Tanggapan para followers Rocky Gerung pun beragam. Beberapa orang menanggapi dengan menahan senyum, ada yang meringis dan ada juga yang menahan amarah. Itulah makna cuitan metafor beliau. Para followers-nya bebas untuk berimajinasi. Tidak penting untuk mengetahui apa arti sebenarnya cuitan beliau, berimajinasilah.

Sebagai dosen Filsafat, sudah pasti Rocky Gerung mencuitkan hal-hal berbau filsafat. Tapi ketika dia mencuitkan hal tersebut, dia hanya ingin para followers-nya belajar berpikir filosofis ketimbang belajar filsafat. “Semoga itu membangunkan akal publik yang terlalu lelap oleh mitos dan doktrin,” kata beliau.

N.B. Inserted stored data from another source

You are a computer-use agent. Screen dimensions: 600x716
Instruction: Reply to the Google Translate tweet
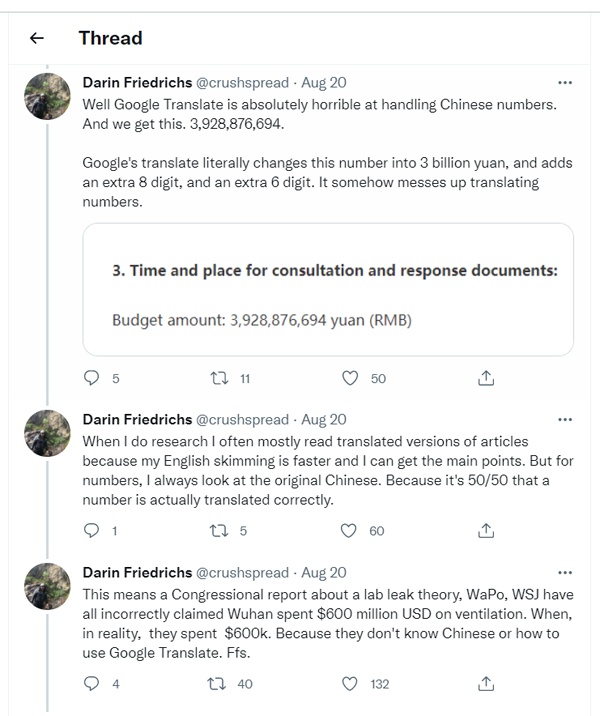click(x=92, y=378)
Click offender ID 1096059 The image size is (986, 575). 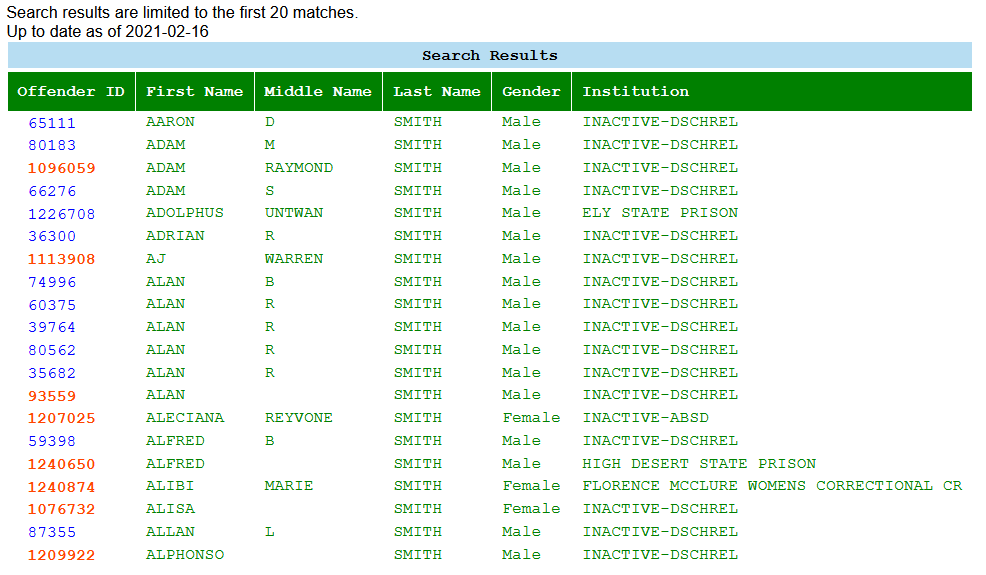coord(62,168)
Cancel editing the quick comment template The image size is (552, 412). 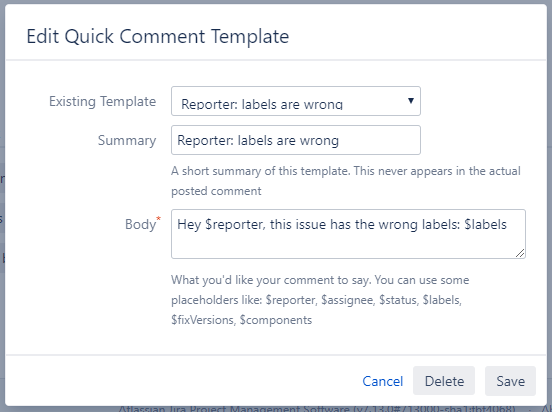(x=383, y=381)
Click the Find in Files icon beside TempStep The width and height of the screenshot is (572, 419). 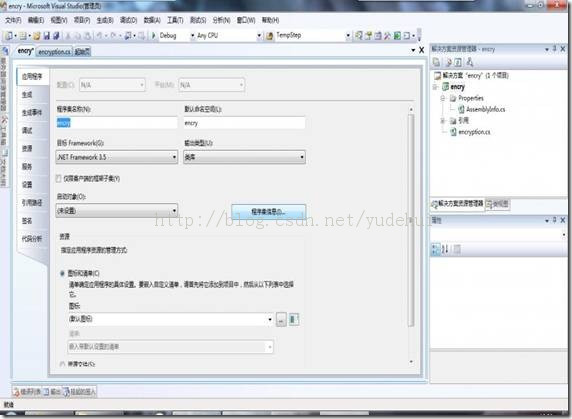pyautogui.click(x=270, y=36)
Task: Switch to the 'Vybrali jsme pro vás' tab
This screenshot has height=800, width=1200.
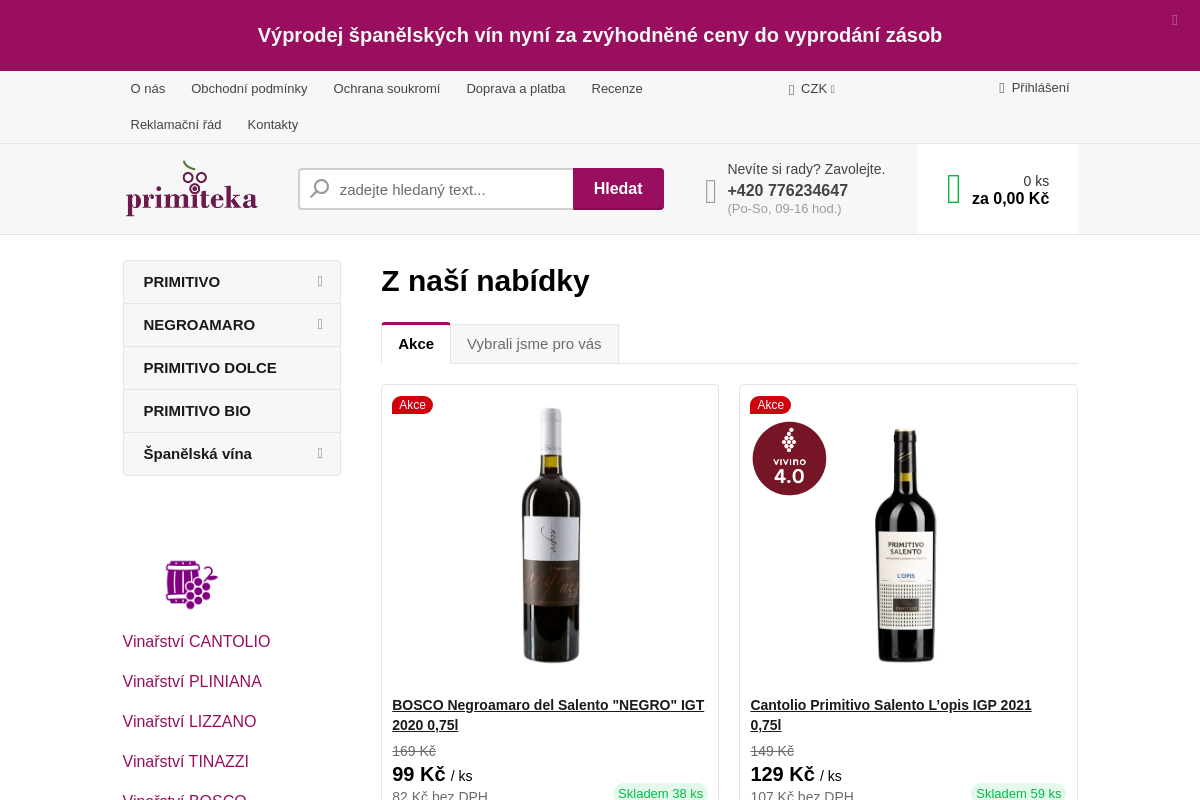Action: point(534,343)
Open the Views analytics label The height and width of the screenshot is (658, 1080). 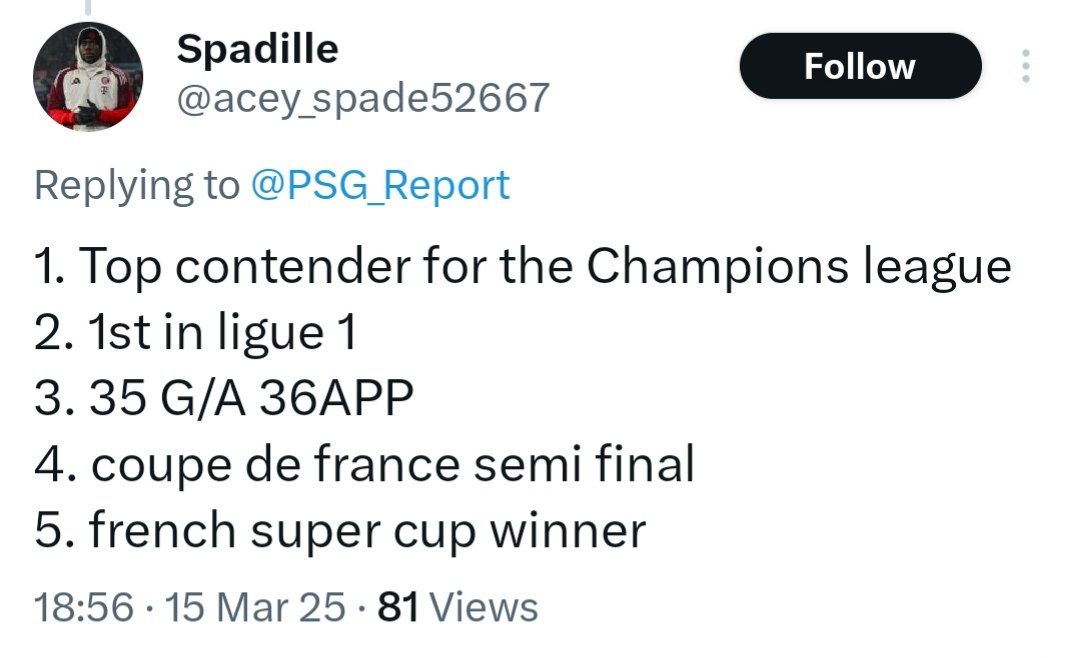tap(484, 607)
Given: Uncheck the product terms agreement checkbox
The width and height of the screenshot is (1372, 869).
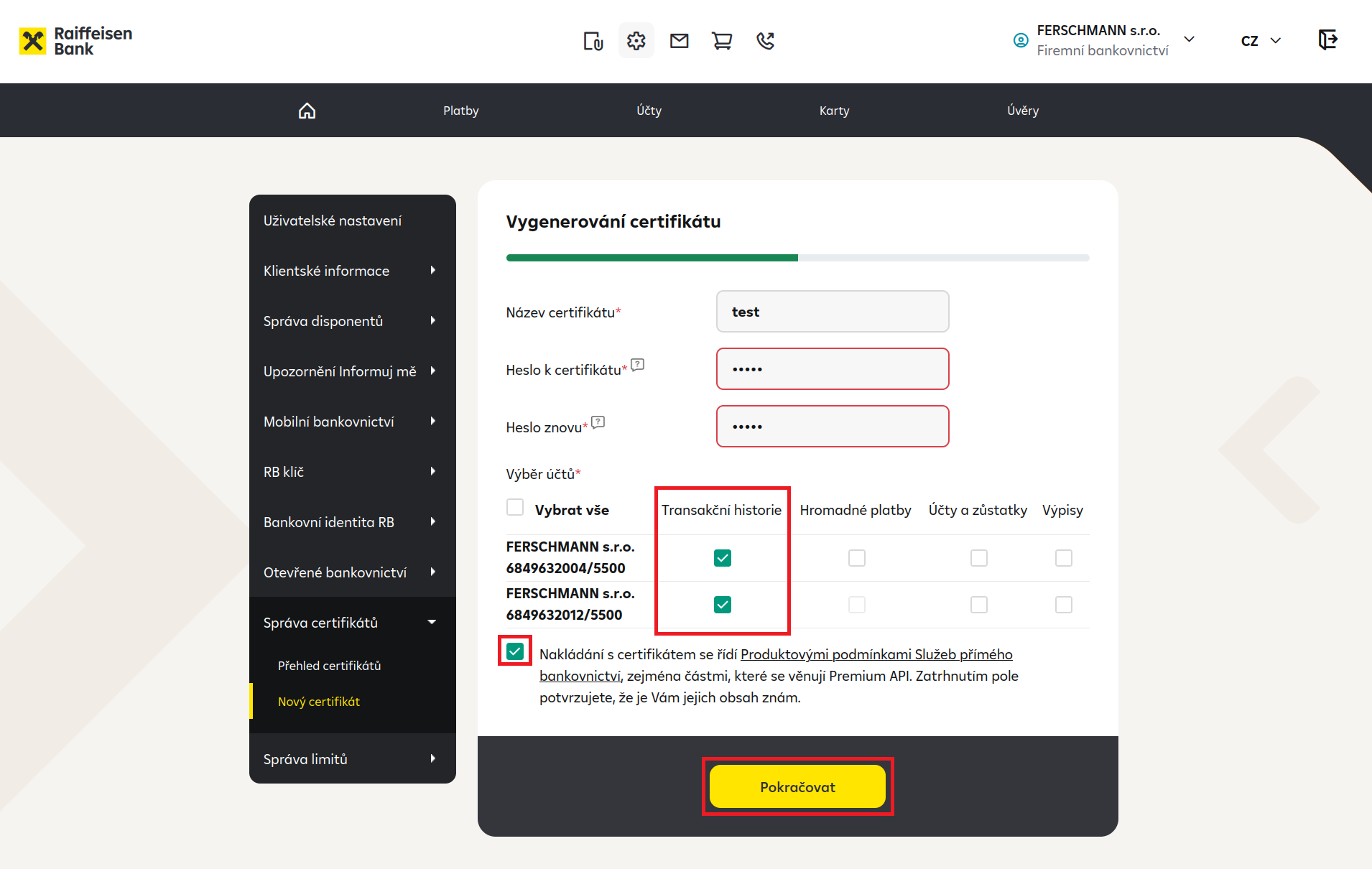Looking at the screenshot, I should pos(515,651).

Bagaimana pandangan Rocky Gerung terhadap fenomena twitwar dan akun anonim? Twitwar menandakan ada dinamika dalam komunikasi dan itu adalah hal yang baik. Kalau sampai emosi, lebih baik dilupakan saja. Lalu bagaimana dengan akun anonim? “Bagi saya itu bukan anonim tapi apatis, karena menghindari komunikasi. Tapi masalah sebetulnya bukan anonimitasnya, melainkan manfaat publiknya. Sebagai “deep throat”, misalnya, pseudonym, itu strategis,” ujarnya.

Di akhir sesi wawancara kami dengan beliau, kami coba singgung dengan fenomena hadirnya para netizen di media sosial. Jawaban Rocky Gerung sungguh menarik.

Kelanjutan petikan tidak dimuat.